Farm Operating and Ownership loans will see more variability in rate ranges offered by lenders. A borrower’s financial position and creditworthiness will also impact what rates lenders can offer.
So while helpful benchmarks, USDA’s posted average rates won’t match perfectly with the exact rate an individual applicant will pay.
Projecting 2023 USDA Guaranteed Loan Interest Rates
Forecasting future rate movement is challenging in the current rising rate environment. But looking at recent trends can provide clues on what USDA borrowers may face for the remainder of 2023.
In December 2022, the published USDA rates were:
- Farm Operating Loans: 5.750%
- Farm Ownership Loans: 5.875%
Compared to May 2023, Operating and Ownership loans rose over 0.75%. This matches the broader rate increases seen in other loan markets in recent months.
The expectation is that the Federal Reserve will continue raising their Fed Funds rate through 2023 to combat inflation. This will likely lead to further modest increases in USDA operating and ownership loan rates as we move through the year.

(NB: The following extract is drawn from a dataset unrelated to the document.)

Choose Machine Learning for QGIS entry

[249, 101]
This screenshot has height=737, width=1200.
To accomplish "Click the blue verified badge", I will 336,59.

On 30-year fixed mortgages, the USDA Single Family Housing loan rate moved up from 4.5% to 4.75% from December 2022 to May 2023. Again, further Fed rate hikes could push this average closer to 5% or higher in coming months.
While not ideal for borrowers, the overall rate environment still remains relatively favorable by historical standards. Applicants who secure guarantees early in 2023 before more Fed hikes will likely get the most attractive rates.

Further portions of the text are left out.